Hero dodged and weaved between the vines lunging at them. They jumped over a flower that tried to swallow them whole, and shot a beam of ice at the little army of ferns attempting to trip them.
They aimed a snowball at Villain when-
“AH-CHOO!”
The snowball fell to the ground as Hero went to cover their nose. Villain whirled around from their spot on a giant beanstalk. So much for the element of surprise.
“Hero!?”
“Villain! Ah-AH-AHHH-”
An entire flurry of snowflakes flew out of Hero’s nose. They sniffled. Their throat felt like sandpaper with the drainage dripping down the back of it. Their nose was somehow stuffed and running at the same time, and sheesh could they not stop-
“Ah-choo! Ah-choo! Ah-choo!”
…Sneezing.
By the time Hero was done expelling snotty snowflakes from their nose, Villain had summoned more than enough vines to restrain them. They lowered themselves down while bringing Hero closer to them.
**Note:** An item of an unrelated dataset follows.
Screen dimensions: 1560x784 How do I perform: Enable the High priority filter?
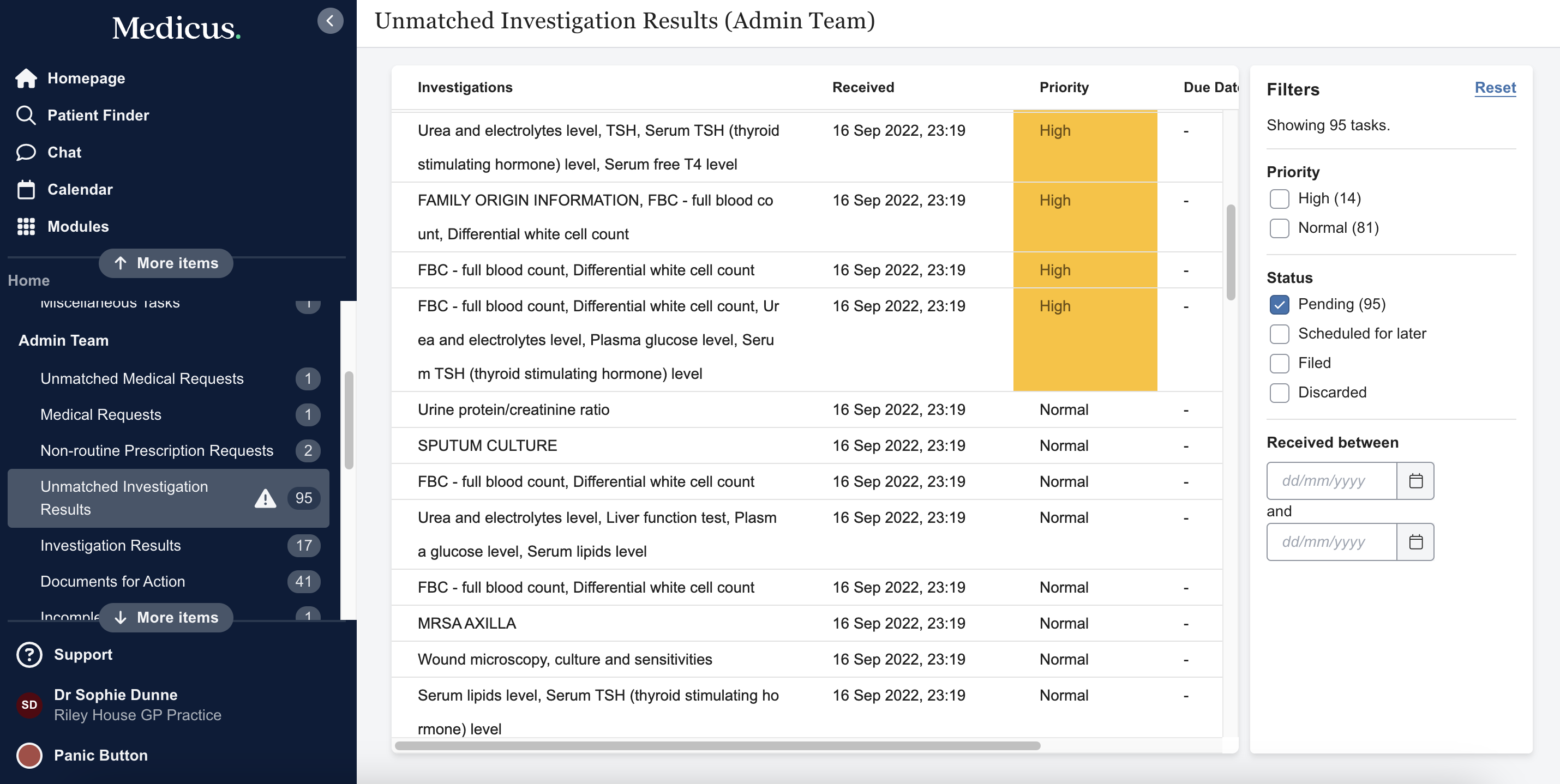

“What is wrong with you!?” They demanded, “fighting me in the spring! Your allergies are terrible this time of year!”
“I thought you genetically-engineered your plants to not- not- ahhHHH”
One of the vines covered their nose for them.
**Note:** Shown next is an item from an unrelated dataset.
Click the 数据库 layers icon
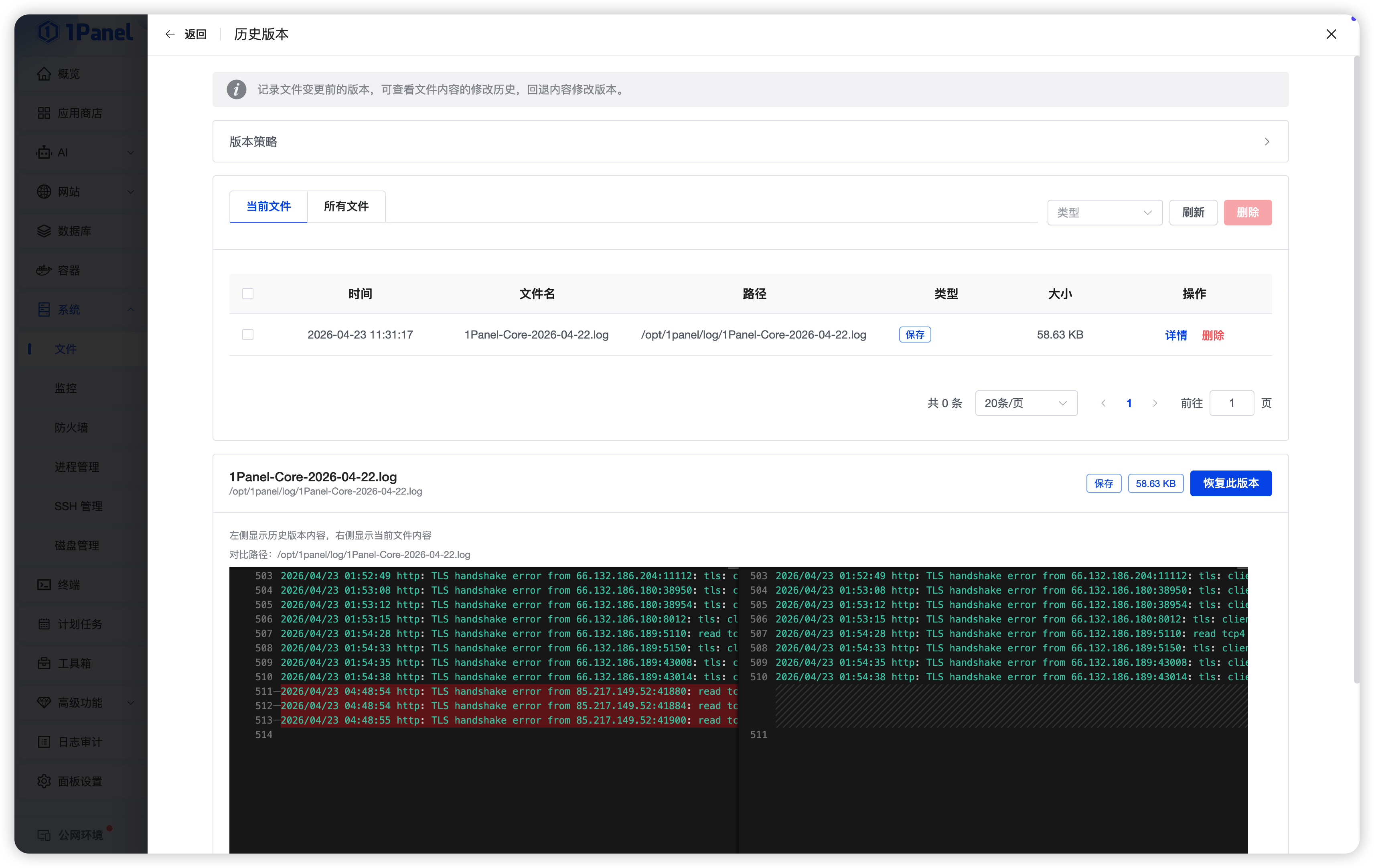This screenshot has height=868, width=1374. 44,231
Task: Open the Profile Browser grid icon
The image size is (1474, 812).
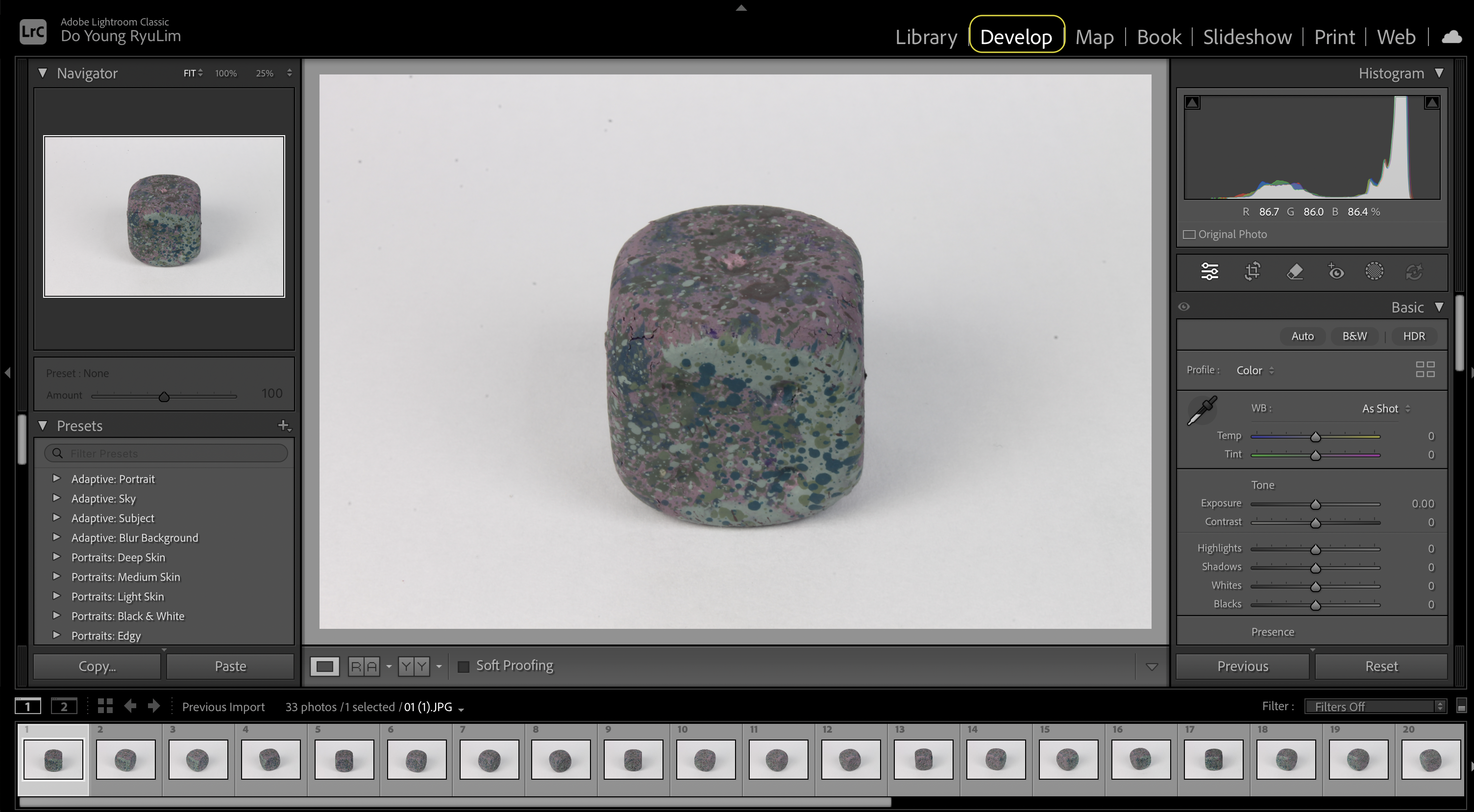Action: [x=1425, y=369]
“-aggravate my allergies,” Hero finished.
“That was for my greenhouse! Not for committing crimes! Ugh, Hero, you’re going to make yourself sick!”
“Are you gonna pin me under a gecko tree again?” Hero sniffled.
“Ginkgo tree. And we agreed to never speak of the Pumpkin Incident again,” Villain reminded them, “but I’ll tell you what I am going to do.”
Villain stepped down to the ground, flowers coming up to support their feet like a staircase. The vines carried Hero alongside them.
The plants spread across the city, following Villain all the way back to their home. Travis, the mercury man-trap, opened the door for them. The plant tilted its leafy head.
“Yes, I know, Travis, I was supposed to be out longer,” Villain said, “but our friend Hero here decided to fight us in pollen levels higher than a hippie on a mountain.”
Hero tried to greet Travis, but a string of sneezes came out instead. One, two, three. Ah, all done.
“AH-CHOO!”
…Four. Dang allergies!
Villain took Hero through the greenhouse and into their actual house. The vines started slowly releasing them as they approached the couch. Villain had Hero sit down and ushered the vines away.
“I’m going to make you a cup of tea,” Villain said, “do not try to leave. I will have Travis swallow you.”
Hero shuddered. The last time Travis had eaten them, it had taken them days to get the sap out of their hair. Sometimes, their skin still felt sticky, like phantom pains but for plant matter.
A tendril of ivy offered them a tissue. Hero took it, blowing their nose into it. This brought them relief for about two seconds before their nose stuffed itself right back up. They glanced out the window at the greenhouse. The pumpkin from last Halloween was busy tending to some gardenias that were getting fussy. Even though that Halloween adventure was over, Villain’s mothering tendencies had never really gone away. Hero was just happy to be consuming tea instead of sleeping pollen, and sitting on the couch instead of laying imprisoned under a tree.